Une menace quasi-impossible à identifier

La dangerosité de la menace réside dans la quasi-impossibilité de l'identifier. Contrairement à une attaque externe classique, ces comportements malveillants sont en quelque sorte cousus dans l'architecture et les poids du modèle de langage. Ils ne se manifestent pas simplement comme des entrées ou des instructions malveillantes ajoutées de l'extérieur, mais font partie intégrante de la façon dont le modèle raisonne et prend ses décisions.

Les techniques traditionnelles de détection des menaces, comme l'inspection des inputs, peuvent s'avérer inefficaces. Même les techniques d'entraînement à la sécurité les plus avancées, comme l'apprentissage par renforcement avec rétroaction humaine (RLHF) ou l'entraînement adversarial, peinent à supprimer complètement ces comportements malveillants, en particulier dans les plus gros modèles (plusieurs milliards de paramètres).

## Données enregistrées
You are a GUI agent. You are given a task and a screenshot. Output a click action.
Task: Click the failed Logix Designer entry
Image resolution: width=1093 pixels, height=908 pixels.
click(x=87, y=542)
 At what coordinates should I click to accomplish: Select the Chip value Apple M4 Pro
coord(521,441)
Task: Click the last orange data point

## Questions à traiter
• 1. Dans le texte sur les comportements malveillants des modèles de langage, reformulez sous forme de liste le paragraphe commençant par « Les techniques traditionnelles de détection », en conservant ses faits principaux.
• 2. Poursuivez le texte sur les comportements malveillants des modèles de langage à partir de sa dernière phrase.

## Réponses dans l'ordre
• 1.
- Les méthodes classiques de détection des menaces, comme l'inspection des entrées, peuvent se révéler inefficaces.
- Même les entraînements à la sécurité les plus avancés, comme le RLHF (apprentissage par renforcement avec rétroaction humaine) ou l'entraînement adversarial, peinent à éliminer entièrement ces comportements malveillants.
- Cette difficulté est particulièrement marquée dans les plus gros modèles, qui comptent plusieurs milliards de paramètres.

• 2.
Analyser l'activité du réseau de neurones

Une nouvelle piste avancée récemment par Anthropic offre toutefois une lueur d'espoir. Les chercheurs ont découvert une nouvelle méthode permettant de déceler la présence éventuelle d'une sleeper agent. Ils ont développé des "détecteurs de défection" basés sur des classifieurs linéaires qui analysent les activations des couches intermédiaires d'un LLM pour prédire si un prompt va induire un comportement dangereux (la défection). En clair, l'activité neuronale (les activations) du LLM est monitorée pendant qu'il traite un prompt, afin de détecter une activité suspecte à partir de la signature du Sleeper Agent.

Cette technique assez complexe présente quelques limites. Par exemple, un attaquant pourrait chercher à masquer le déclencheur de défection dans les activations du modèle, afin que ce signal caractéristique ne soit plus détectable. Il pourrait aussi tenter d'injecter du bruit ou d'autres signaux parasites dans les activations, noyant ainsi l'empreinte distinctive de la défection.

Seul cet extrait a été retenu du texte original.